Gauss circle problem : a simple asymptotic estimation.

Pick a square with unit side length centered at every lattice point inside the region $x^2+y^2=n^2$, i.e. the circle with radius $n$ centered at the origin. Those squares entirely cover the circle with radius $n-\frac{1}{\sqrt{2}}$, but any square lies inside a circle with radius $n+\frac{1}{\sqrt{2}}$, hence the number of lattice points is between $\pi\left( n-\frac{1}{\sqrt{2}}\right)^2$ and $\pi\left(n+\frac{1}{\sqrt{2}}\right)^2$, so it is $\pi n^2+O(n)$.

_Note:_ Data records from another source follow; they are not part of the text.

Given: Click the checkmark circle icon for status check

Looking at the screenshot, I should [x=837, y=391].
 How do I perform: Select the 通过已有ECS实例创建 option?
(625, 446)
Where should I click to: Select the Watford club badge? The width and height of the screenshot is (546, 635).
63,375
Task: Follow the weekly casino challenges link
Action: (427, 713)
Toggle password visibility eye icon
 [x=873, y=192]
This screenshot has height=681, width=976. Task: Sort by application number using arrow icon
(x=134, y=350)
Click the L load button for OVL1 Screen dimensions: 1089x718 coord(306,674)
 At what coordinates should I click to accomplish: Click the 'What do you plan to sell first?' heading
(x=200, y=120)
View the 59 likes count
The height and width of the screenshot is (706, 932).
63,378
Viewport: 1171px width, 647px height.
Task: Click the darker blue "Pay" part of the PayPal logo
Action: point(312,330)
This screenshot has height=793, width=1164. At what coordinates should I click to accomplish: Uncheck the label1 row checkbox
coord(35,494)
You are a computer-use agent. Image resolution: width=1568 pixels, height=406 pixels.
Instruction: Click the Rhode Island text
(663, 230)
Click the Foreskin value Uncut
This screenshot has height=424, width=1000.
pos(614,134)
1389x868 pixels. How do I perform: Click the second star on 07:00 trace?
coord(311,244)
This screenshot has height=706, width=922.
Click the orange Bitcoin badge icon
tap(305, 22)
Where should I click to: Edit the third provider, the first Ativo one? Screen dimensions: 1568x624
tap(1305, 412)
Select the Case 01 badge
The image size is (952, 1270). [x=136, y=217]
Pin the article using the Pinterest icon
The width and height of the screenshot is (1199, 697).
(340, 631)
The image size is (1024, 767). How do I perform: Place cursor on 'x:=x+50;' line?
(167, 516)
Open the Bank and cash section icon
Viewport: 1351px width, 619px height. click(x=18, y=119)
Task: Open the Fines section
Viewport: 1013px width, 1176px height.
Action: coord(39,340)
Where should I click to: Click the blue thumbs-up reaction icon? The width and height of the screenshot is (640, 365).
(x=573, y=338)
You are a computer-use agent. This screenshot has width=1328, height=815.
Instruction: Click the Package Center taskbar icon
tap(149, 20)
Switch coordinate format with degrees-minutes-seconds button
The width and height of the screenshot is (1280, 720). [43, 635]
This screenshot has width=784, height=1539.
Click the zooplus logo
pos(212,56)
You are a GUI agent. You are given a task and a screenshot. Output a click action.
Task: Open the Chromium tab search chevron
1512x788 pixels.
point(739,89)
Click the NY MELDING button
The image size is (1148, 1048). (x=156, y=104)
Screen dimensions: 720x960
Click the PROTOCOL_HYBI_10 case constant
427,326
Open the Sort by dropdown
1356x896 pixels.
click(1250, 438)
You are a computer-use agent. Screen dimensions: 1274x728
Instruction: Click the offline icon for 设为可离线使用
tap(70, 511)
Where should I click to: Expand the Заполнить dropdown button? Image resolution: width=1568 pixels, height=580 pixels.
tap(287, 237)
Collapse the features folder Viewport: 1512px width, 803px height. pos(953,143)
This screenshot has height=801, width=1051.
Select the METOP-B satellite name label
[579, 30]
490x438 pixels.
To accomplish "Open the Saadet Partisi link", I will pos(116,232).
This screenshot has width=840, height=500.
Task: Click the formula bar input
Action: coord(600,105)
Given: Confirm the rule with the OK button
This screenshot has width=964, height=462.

For info about the Voronoi bound, please see this survey.


The estimate $\displaystyle \frac 1n \sum_{k=0}^n \sqrt{1-\frac{k^2}{n^2}} = \int_0^1 \sqrt{1-t^2}dt + o(1)$ can easily be refined .

Indeed, $$\begin{align}0\leq \frac 1n \sum_{k=0}^n \sqrt{1-\frac{k^2}{n^2}} - \int_0^1 \sqrt{1-t^2}dt &= \sum_{k=0}^{n-1} \int_{k/n}^{(k+1)/n} \left(\sqrt{1-\frac{k^2}{n^2}} - \sqrt{1-t^2}\right)dt\\ &\leq\sum_{k=0}^{n-1} \int_{k/n}^{(k+1)/n} \left(\sqrt{1-\frac{k^2}{n^2}} - \sqrt{1-\frac{(k+1)^2}{n^2}}\right)dt \\ &= \frac 1n \end{align}$$

Hence $\displaystyle \frac 1n \sum_{k=0}^n \sqrt{1-\frac{k^2}{n^2}} = \int_0^1 \sqrt{1-t^2}dt + O(\frac 1n)$ and $$1+4\sum_{k=0}^n \lfloor \sqrt{n^2-k^2} \rfloor = \pi n^2 + O(n)$$